The fall of Mirpur

Suman K. Sharma
On November 25, 1947, the historic city of Mirpur fell to the Kabaili raiders, who were aided and abetted by the four-month old state of Pakistan.  On that chilly Tuesday, sixty-five years ago, in an air reeking of blood and gore, a long procession of woe-begone men, women and children embarked on their journey to nowhere, leaving behind their dead and their earthly possessions.
Where precisely was this Mirpur?  The Gazetteer of India and Pakistan lists as many as fifty-four towns by that name.  The Mirpur we are talking of lay eight miles east of the river Jhelum.  A look at the map of India would reveal that the Jhelum demarcates the boundary between pre-1947 state of Jammu and Kashmir and Pakistan.  Running southward from Muzzafarbad (now the ‘capital’ of the Pak-held Kashmir), the river widens and turns eastwards.  It was here that once stood the old town of Mirpur. If you could consider that J&K is India’s turbaned head, Mirpur would then be somewhere round its chin.
From Mirpur Choumakh – the four faced town – roads led to Delhi in the east, Peshawar in the west, Kashmir in the north and the Jhelum in the south.  Naturally, the bulk of trade between the Punjab and the hills of Kashmir was carried out in Mirpur.  Frederick Drew, Governor of Ladakh province during the reign of Maharaja Ranbir Singh, writing in 1875, testifies to its prosperity.  The Gazetteer of Kashmir and Ladakh (1890) records that Mirpur had ‘…a well stocked bazaar, a tehsil…and plentiful of supplies, transport, firewood, grass and water.’
Thanks to its strategic position, it was a strong bastion of the Dogra rulers.  Located here was were the wazarat (district headquarters) of Mirpur district as also the headquarters of the Mirpur Brigade, comprising three battalions of the Maharaja’s army.  In addition, personnel of the Civil Defence, formed in the wake of the communal disturbances, were also posted in and around the town.  The Mirpuris themselves – Hindus, Muslims and Sikhs – wielded considerable influence in commerce and administration of the state.

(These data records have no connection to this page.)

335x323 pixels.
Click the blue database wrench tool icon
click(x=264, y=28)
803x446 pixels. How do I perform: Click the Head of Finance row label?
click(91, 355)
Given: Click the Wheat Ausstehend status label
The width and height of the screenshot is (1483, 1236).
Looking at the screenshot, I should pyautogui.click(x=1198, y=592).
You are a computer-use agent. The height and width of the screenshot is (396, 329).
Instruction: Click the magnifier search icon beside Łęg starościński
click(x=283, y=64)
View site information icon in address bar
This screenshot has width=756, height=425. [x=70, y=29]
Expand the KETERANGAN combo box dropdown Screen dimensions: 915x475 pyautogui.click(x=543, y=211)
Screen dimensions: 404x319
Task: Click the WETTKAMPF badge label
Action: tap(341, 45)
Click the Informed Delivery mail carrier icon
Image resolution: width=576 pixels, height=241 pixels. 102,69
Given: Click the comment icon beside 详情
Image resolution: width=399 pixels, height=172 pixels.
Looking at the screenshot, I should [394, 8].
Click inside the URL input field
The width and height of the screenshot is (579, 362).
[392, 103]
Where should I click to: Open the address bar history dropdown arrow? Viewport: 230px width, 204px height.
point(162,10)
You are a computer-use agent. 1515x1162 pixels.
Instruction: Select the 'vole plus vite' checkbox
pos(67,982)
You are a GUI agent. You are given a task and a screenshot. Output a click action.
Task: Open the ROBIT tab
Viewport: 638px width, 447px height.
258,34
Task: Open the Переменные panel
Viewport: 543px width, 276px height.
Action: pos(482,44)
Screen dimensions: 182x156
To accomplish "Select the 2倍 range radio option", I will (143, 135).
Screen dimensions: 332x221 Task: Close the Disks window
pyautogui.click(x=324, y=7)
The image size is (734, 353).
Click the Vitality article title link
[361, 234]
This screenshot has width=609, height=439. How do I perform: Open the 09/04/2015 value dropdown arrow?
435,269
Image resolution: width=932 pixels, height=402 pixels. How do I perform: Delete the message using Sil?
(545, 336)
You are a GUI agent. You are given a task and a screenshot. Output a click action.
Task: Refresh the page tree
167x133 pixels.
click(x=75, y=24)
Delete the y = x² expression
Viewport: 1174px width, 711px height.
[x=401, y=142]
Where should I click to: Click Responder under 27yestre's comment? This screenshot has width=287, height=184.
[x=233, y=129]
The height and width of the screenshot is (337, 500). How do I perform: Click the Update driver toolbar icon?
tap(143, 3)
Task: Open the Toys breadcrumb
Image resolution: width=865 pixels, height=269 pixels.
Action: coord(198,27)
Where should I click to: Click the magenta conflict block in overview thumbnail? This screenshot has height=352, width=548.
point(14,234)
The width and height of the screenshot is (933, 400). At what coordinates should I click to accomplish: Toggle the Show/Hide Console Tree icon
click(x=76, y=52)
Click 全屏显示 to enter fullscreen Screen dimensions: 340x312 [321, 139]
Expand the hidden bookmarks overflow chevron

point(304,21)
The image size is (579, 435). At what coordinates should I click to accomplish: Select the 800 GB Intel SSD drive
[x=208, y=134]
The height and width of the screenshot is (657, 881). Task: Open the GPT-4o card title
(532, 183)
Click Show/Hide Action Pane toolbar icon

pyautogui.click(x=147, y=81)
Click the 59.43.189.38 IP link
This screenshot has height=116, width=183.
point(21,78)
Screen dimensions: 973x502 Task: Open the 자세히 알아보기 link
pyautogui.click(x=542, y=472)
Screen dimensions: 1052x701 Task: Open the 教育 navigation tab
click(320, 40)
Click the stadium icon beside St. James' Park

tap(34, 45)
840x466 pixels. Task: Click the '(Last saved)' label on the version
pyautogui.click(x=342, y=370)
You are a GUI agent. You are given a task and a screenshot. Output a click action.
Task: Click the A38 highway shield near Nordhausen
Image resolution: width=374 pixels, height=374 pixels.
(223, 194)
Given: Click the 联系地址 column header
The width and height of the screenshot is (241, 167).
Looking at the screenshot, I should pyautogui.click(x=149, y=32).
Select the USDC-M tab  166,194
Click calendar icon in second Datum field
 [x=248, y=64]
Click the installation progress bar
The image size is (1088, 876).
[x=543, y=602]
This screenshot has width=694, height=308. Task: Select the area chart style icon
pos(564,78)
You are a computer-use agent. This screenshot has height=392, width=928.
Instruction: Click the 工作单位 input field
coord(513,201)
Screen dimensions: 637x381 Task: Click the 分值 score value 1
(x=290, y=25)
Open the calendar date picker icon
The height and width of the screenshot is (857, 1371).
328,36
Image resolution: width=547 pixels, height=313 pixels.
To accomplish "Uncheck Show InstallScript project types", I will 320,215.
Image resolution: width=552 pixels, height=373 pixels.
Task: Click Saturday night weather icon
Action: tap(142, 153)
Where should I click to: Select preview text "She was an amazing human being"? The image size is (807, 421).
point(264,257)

Yet, the unthinkable happened.  Within a month of the state’s accession to India, Mirpur was ransacked by Pakistan-sponsored marauders.  How did it happen? Let the incidents speak for themselves.  In the autumn of 1946, Mohammed Ali Jinnah gives the call for ‘Direct Action’, plunging the whole of Punjab and Bengal into an orgy of violence, which reverberates throughout the length and breadth of the sub-continent.  The Khizar Hayat ministry falls within six months in March, 1947.  Communal riots in Punjab drive Sikhs and Hindus to seek refuge in Mirpur.  The local residents panic at the turn of events and Maharaja Hari Singh visits the town in the last week of April, 1947 to restore their confidence.  The creation of Pakistan on 14 August, 1947 brings a fresh surge of refugees from across the Jhelum.  The following day, when India attains freedom, Maharaja Hari Singh, declines to accede to the union, complacent of his power as he to cope with the prevailing violence.  But within a month, his Chief of Army Staff, Major General Scott, deserts him and flies home to England via Rawalpindi.  On October 6, all border-posts of Jammu and Kashmir, from Kahuta to Jhelum, come under attack…
Eating his humble pie, the Maharaja signs the accession treaty with India on October 26.  Thanks to the great jumble at New Delhi, there is delay in deployment of troops.  Bhimber falls to the enemy on October 29 and Rajouri on November 11.   A week later, on Nomber 19, Brig Paranjpe of 50 Para Brigade arrives on the scene, but the situation has already gone out of hand.  His BM (brigade-major), Nasurallah Khan, detailed to evacuate the beleaguered Gurkha troops at the June and Thirochhi Fort, butchers the unsuspecting troops to a man and defects to the enemy along with his cohorts.
The fate of Mirpur town is now sealed. Reinforcements are sent to save the day, but are mystifyingly diverted to Kotli.  One version is that it was done primarily to rescue Colonel Baldev Singh of the Maharaja’s army, who was stuck there.  As a consequence, the non-Muslim population of Mirpur is left to the tender mercies of the enemy.  Rao Ratan Singh, Maharaja’s vizir wazarat (deputy commissioner) is among the first to leave the doomed town, escorted by a sizeable body of troops, to reach the safe havens of Jammu.  Eventually, it is decided on November 25 to evacuate the town and of the 15000 persons who are forced to leave their homes and hearths, only  4000  make it to India.
In less than two decades, in 1966 to be precise, their beloved town would be submerged under the waters of the Mangla Dam for all times of come.